*Work task*
Your answer should contain only the lines from the top of the data below down through the one with "In stock (37, 883)", transcribed exactly and without pictures; please include nothing more.

(Dataset entries)
- Opening Delimiter -

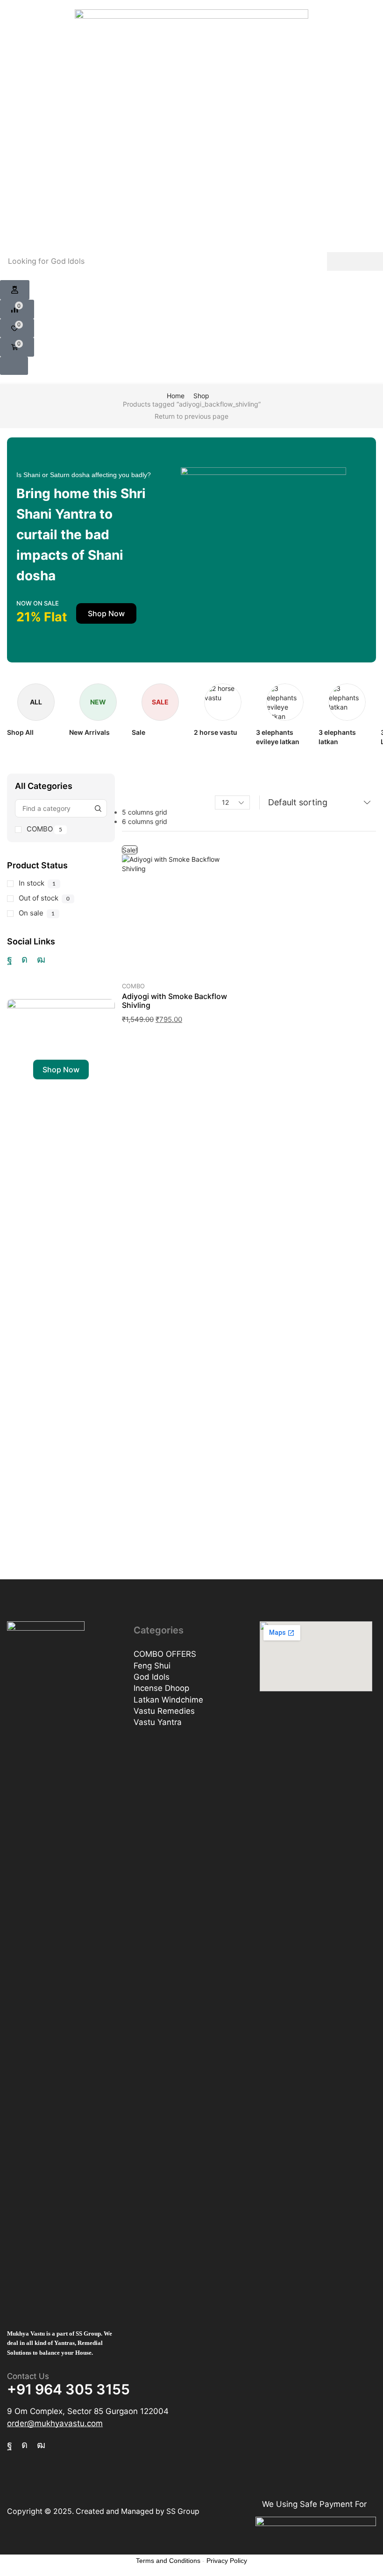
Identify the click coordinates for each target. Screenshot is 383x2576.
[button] (14, 290)
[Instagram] (24, 959)
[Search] (355, 261)
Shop (201, 396)
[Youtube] (41, 959)
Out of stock (44, 898)
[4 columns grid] (125, 779)
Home (175, 396)
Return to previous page (191, 416)
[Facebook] (9, 959)
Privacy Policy (226, 2560)
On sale (37, 912)
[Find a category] (97, 808)
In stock (37, 883)
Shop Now (61, 1069)
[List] (125, 790)
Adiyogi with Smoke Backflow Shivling (174, 1001)
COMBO (44, 828)
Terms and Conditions (168, 2560)
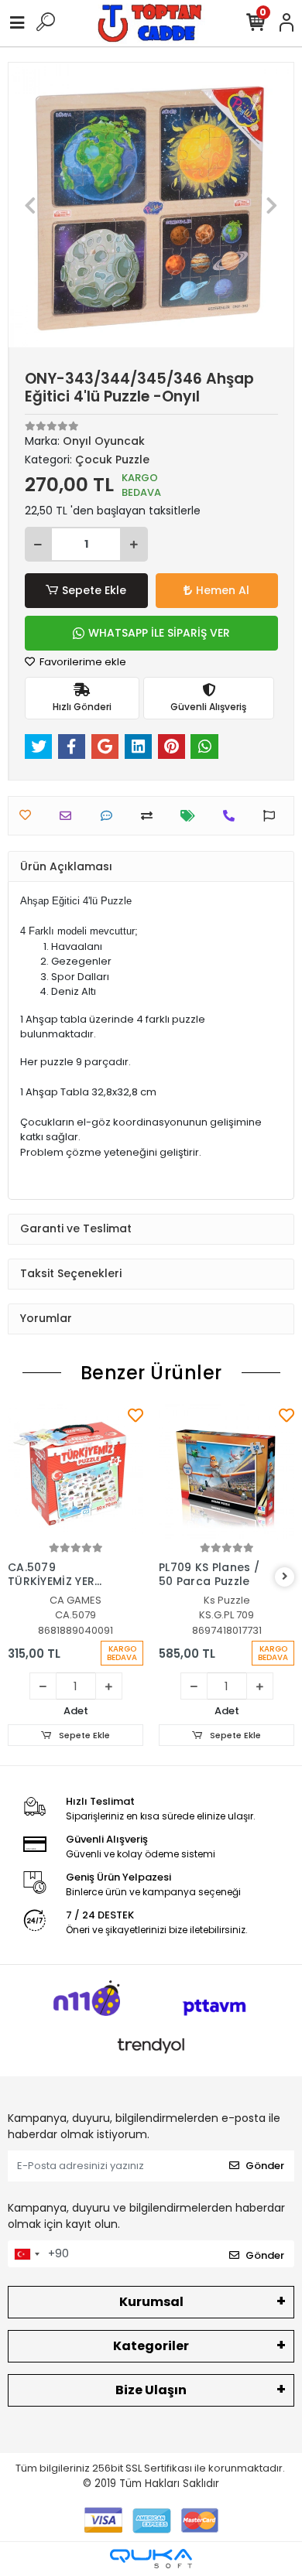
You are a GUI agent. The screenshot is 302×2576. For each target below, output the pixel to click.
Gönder (264, 2165)
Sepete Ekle (94, 590)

- Closing Delimiter -

*Solution for this task*
Identify the click coordinates for each target. Screenshot is 383x2576.
[button] (14, 290)
[Instagram] (24, 959)
[Search] (355, 261)
Shop (201, 396)
[Youtube] (41, 959)
Out of stock (44, 898)
[4 columns grid] (125, 779)
Home (175, 396)
Return to previous page (191, 416)
[Facebook] (9, 959)
Privacy Policy (226, 2560)
On sale (37, 912)
[Find a category] (97, 808)
In stock (37, 883)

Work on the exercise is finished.